Some promising models for non-instructor-based interaction are emerging. These include crowdsourcing or automation of grading, using grad students or alumni volunteers as online discussion leaders, or having centralized course materials supplemented locally by individual instructors. These approaches may create scalable opportunities for feedback, and are in many ways more consistent with the student drive toward peer-to-peer, customized learning than the kind of broadcast lectures that are currently the foundation of many MOOCs. Nevertheless, we should not underestimate the degree to which a sense of connection with an individual instructor, one who models the project of intellectual inquiry, is a key dimension of many students’ motivation. A charismatic instructor of many students is likely to feel the pressure of that desire for connection.

Faculty and administrators will need to be very clear, therefore, about how far faculty should go to meet such student expectations, and how this new work will be valued by the institution. Does this interaction come at the expense of time spent with on-campus, tuition-paying students? At the expense of the instructor’s research agenda? The high visibility and positive PR associated with MOOCs could quickly backfire if a large and media-savvy audience is disappointed in, for example, the tenure outcome of a popular online professor who has published less than his or her peers.

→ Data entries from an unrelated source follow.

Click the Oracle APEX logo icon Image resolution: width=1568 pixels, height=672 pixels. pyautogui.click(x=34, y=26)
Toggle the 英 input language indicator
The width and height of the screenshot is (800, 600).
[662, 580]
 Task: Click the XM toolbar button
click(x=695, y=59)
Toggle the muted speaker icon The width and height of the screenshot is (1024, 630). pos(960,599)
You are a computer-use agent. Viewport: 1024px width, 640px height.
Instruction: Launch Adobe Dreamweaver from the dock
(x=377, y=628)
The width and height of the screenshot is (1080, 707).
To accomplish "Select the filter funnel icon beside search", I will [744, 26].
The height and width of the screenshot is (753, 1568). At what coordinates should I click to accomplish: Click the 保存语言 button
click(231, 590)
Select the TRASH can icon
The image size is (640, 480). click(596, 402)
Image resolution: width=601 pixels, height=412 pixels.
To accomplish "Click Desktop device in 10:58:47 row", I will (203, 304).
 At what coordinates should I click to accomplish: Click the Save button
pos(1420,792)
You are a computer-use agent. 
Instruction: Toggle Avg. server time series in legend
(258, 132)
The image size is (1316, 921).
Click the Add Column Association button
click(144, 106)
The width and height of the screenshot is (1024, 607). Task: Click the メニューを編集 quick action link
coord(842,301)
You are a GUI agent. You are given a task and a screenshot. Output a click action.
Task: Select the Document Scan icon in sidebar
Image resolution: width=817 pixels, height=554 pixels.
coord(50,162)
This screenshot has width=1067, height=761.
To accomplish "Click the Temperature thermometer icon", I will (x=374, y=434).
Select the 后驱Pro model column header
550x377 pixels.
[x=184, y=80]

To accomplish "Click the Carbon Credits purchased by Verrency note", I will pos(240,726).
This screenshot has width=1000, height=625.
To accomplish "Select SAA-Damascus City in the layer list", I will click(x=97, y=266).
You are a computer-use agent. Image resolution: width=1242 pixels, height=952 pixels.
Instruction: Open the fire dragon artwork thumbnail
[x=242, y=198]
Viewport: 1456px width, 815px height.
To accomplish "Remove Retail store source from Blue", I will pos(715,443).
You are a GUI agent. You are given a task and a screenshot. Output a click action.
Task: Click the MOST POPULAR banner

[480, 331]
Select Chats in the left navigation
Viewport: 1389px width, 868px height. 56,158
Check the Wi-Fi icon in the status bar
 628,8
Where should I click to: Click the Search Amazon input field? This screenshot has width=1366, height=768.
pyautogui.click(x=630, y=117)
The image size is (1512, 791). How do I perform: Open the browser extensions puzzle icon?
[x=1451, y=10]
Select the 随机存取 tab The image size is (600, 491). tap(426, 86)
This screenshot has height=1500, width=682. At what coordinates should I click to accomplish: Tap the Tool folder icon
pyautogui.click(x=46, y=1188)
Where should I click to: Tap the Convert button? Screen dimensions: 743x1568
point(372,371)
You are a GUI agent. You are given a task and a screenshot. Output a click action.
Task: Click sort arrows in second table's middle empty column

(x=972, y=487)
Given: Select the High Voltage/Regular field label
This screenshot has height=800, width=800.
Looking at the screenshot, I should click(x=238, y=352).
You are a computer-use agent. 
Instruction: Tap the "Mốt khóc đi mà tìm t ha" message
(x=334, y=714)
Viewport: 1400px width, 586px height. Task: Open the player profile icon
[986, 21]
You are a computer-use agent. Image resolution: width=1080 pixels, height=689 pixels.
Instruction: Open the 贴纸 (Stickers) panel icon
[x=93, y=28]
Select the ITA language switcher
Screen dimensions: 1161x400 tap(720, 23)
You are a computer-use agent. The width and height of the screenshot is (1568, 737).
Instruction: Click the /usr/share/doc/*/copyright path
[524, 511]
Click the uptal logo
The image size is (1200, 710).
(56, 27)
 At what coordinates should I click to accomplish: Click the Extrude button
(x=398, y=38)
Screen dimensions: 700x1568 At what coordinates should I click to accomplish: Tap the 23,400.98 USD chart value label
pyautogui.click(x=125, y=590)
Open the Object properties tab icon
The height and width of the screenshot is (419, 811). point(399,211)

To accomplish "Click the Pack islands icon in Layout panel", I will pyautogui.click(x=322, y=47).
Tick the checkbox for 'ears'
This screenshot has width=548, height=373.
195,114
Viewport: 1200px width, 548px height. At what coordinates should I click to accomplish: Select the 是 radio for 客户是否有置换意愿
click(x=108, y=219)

MOOCs have become a flashpoint for discussion of higher ed because they represent an easily graspable, almost parodic version of what was previously invisible: elite university education. They have a unique power to drive public perception of the entire sector. We all have a stake, therefore, in how they define, or redefine, such key terms as "students," "faculty," and "courses." If we allow the word "student" to lose its primary meaning as a person formally engaged in learning through enrollment in a school or college, a person toward whom that institution and its faculty assume some responsibility, then we undermine the case for colleges and universities as the place where students go to meet their educational goals. Similarly, recent reports that Cambridge Graduate University was claiming as “faculty” various eminent professors whose online lectures are freely available on the web remind us that if we do not insist on reserving the term for continuing instructors who are hired to teach the students of a specific college or university, we may erode public understanding of a quality institution’s dependence on a stable, dedicated faculty.

Finally, it is important to recognize that what distinguishes a "course" from a set of lectures -- regardless of which is face-to-face and which is online -- is the difference between a mere broadcast of information, and a mutual commitment by teacher and student to a pedagogical relationship that is supported by a larger curricular structure and institutional mission.

It seems clear that the spaces, formats, and media in which higher education is offered may change radically in the coming years. We will certainly need to adjust our terminology to keep pace with these changes. We must not lose sight, however, of the central axis around which all education revolves. Classroom walls may disappear as predicted, lectures may go the way of the dodo bird, but what will still define education is the presence of (a) a teacher, (b) students, and (c) a set of agreed-upon goals that they work toward together.